§ **WHAT IS EXPECTED**
Rewrite the records from the first line through the line containing "Looking at the screenshot, I should pos(850,126).", changing "Instruction" to "Goal" and leaving everything else untouched.

§ **GIVEN DATA**

────────────────────

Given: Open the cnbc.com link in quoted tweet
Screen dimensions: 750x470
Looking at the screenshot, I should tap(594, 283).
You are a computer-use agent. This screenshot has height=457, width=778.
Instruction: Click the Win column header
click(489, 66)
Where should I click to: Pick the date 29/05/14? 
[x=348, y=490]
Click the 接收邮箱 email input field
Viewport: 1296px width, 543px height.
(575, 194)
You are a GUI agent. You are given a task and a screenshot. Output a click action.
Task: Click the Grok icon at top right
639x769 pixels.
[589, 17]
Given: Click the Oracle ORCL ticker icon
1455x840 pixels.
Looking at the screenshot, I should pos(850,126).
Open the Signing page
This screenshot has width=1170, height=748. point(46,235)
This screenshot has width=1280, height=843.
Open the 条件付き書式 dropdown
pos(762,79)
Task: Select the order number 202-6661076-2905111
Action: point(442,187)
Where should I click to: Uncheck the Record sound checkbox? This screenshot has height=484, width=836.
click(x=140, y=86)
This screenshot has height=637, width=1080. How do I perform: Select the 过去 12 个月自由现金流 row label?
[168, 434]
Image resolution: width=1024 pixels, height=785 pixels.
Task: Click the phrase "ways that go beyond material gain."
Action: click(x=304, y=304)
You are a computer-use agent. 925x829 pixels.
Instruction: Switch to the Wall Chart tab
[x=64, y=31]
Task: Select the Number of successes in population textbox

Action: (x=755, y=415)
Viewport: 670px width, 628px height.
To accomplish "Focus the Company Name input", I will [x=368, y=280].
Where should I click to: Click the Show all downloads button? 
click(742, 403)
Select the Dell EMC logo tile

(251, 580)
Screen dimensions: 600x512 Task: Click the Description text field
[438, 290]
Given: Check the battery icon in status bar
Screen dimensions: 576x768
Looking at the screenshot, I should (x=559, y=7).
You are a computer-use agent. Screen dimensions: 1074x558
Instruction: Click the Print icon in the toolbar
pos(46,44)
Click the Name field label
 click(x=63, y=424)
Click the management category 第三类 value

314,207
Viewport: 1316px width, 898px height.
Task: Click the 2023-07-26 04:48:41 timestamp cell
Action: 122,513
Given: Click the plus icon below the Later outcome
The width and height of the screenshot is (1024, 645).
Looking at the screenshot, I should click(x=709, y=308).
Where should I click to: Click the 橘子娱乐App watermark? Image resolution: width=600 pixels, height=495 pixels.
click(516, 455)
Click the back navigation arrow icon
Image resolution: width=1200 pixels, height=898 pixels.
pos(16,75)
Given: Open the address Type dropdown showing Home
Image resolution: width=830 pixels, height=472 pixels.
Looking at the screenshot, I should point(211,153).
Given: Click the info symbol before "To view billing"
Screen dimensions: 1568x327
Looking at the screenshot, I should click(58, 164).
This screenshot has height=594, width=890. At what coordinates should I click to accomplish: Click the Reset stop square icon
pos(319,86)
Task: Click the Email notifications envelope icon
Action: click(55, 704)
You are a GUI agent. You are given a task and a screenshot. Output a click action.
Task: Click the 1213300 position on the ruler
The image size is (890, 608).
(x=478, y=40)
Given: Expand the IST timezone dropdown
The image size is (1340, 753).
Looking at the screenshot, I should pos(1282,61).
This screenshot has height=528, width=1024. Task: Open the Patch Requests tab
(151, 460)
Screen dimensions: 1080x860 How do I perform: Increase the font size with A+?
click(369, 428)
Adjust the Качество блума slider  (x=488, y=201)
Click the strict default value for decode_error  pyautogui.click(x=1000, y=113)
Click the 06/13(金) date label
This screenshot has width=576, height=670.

────────────────────

§ **RESPONSE TO THE TASK**
Given: Open the cnbc.com link in quoted tweet
Screen dimensions: 750x470
Looking at the screenshot, I should tap(594, 283).
You are a computer-use agent. This screenshot has height=457, width=778.
Goal: Click the Win column header
click(489, 66)
Where should I click to: Pick the date 29/05/14? 
[x=348, y=490]
Click the 接收邮箱 email input field
Viewport: 1296px width, 543px height.
(575, 194)
You are a GUI agent. You are given a task and a screenshot. Output a click action.
Task: Click the Grok icon at top right
639x769 pixels.
[589, 17]
Given: Click the Oracle ORCL ticker icon
1455x840 pixels.
Looking at the screenshot, I should pos(850,126).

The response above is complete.